Per NerdWallet, the IRS may audit you completely at random, meaning nothing you reported on your taxes raised suspicions. However, the IRS may also decide to audit you if you do one or more of the following when filing your taxes.
1. Fail to report income
Failing to report income is a common way to trigger an audit. Keep in mind that the IRS typically receives a notification about your income, so it may have information about it even if you fail to report it. Resist the temptation to not report, or under-report, any of your earnings.
2. Deduct too many expenses
Depending on how you make your living, you may be able to deduct certain business expenses. However, there are rules and guidelines associated with doing so. Writing off uncommon purchases, or writing off inappropriate purchases, may grab the attention of the IRS and lead to an audit.

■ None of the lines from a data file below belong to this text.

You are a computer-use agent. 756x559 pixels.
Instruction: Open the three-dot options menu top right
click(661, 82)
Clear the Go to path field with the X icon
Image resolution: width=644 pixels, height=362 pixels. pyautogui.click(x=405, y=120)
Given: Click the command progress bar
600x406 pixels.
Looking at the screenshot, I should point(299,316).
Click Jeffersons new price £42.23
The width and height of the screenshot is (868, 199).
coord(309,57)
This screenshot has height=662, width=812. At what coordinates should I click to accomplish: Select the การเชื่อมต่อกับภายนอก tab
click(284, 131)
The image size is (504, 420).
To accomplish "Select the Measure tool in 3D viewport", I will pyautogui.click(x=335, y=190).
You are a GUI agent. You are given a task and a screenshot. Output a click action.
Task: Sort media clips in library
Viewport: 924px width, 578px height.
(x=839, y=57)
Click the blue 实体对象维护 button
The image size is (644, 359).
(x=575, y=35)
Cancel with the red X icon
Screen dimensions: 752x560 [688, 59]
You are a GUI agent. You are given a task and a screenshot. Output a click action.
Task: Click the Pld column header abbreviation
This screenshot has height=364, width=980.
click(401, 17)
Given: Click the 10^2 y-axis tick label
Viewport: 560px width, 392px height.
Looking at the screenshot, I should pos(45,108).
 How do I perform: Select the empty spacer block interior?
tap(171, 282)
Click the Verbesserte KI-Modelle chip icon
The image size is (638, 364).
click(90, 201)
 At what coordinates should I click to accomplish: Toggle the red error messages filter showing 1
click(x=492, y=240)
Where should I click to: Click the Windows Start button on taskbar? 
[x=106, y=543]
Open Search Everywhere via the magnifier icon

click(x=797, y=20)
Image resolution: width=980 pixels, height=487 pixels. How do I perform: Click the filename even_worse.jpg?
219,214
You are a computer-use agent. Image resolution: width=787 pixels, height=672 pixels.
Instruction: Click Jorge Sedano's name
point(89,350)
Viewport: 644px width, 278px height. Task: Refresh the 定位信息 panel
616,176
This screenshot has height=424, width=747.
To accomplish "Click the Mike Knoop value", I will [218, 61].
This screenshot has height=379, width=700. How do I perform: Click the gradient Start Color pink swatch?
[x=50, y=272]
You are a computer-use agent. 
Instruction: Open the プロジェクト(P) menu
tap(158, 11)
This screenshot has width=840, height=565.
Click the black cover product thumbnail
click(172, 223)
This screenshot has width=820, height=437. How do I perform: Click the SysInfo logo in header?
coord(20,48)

3. Claim the home office deduction improperly
The IRS allows those who use a particular room in their home exclusively for business to deduct certain expenses. If you claim a home office deduction for a room that also doubles as your family living room, for example, this may be a red flag for the IRS.
Keep in mind that if the IRS does decide to audit you, it may do so through the mail. Most audits the IRS conducts are mail audits. However, some tax-reporting errors or omissions may trigger a more extensive type of audit, such as an in-office or field audit.